The  Prophet (peace be upon him) said: If any your women asks 
permission to go to the mosque, don't stop her from going.  But 
in some Muslim societies overseas, they don't let women in the 
mosques.  They've turned the mosques into men-only clubs, 
contrary to what the Prophet ordered.  

In North America and Britain, hard as it is to believe, too many 
Muslims have brought over this ignorant attitude and many mosques 
here don't allow women in.  It's hard to understand why anybody 
would perpetuate such un-Islamic injustice.

And among those mosques that do let women in, I'm sorry to say 
that most of the ones I have seen relegate the women to an 
inferior status.  They banish them to basement rooms or other 
segregated spaces.  Too often the second-class spaces allotted to 
the women are poorly maintained, uncomfortable, cramped, filthy, 
or otherwise substandard, while the men reserve the best areas for
their exclusive use.  This kind of treatment makes the preaching 
about women's status being equalin Islam sound awfully hollow.  
Too many places don't allow women any chance to speak and be heard, 
let alone have any say in the way the mosque is run.

* [Directions] Carry on the passage above about how mosques treat women, starting right after its last sentence.

* [Data section]
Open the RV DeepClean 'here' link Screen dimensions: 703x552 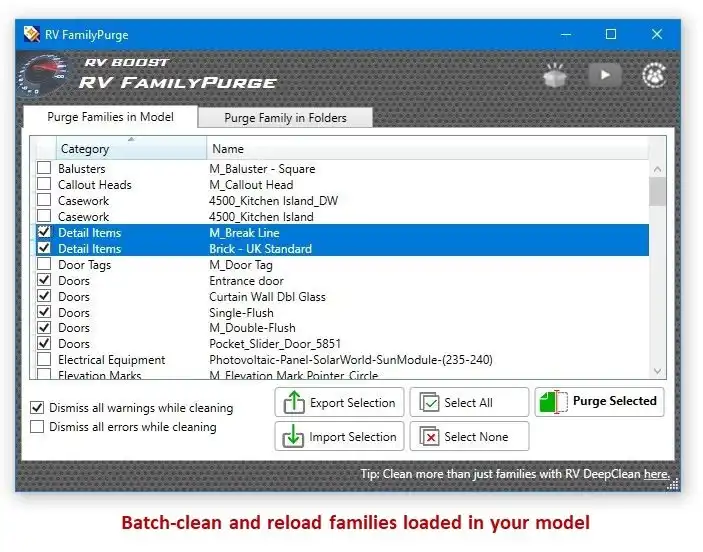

* [Result]
Too many religions throughout history have put down women and 
condemned them as inferior beings.  A little-known fact is that 
Islam brought by Prophet Muhammad is the first religion to raise 
women's status to be equal with men.  You couldn't tell that 
nowadays when Muslim countries are among the worst in their unjust 
treatment of women (especially the Taliban).  Talk about ahsan
al-taqwim degenerating into asfal safilin.  This is a major 
disgrace, the best of religions for women behaving as the worst.  
As Malcolm X said, the fate of a nation depends on how it treats 
its women.

If some mullas insist on absolute apartheid between men & women, 
that is going to an extreme (and one could pointing out several 
examples from the Sahabah to contradict it), and I thought that 
good Muslims shouldn't go to extremes.

The danger of total sexual apartheid is that Muslim women become 
marginalized, have no say in their lives, no voice, no access to 
decision-making that affects their lives; it seems more a matter 
of the male elite protecting their privilege of power by treating 
women as infants.

Again and again we see examples from the very earliest Islam of 
Muslim women exercizing their God-given rights and freedoms to 
the fullest extent, rights and freedoms which the mullas of 
later generations succeeded in denying to them.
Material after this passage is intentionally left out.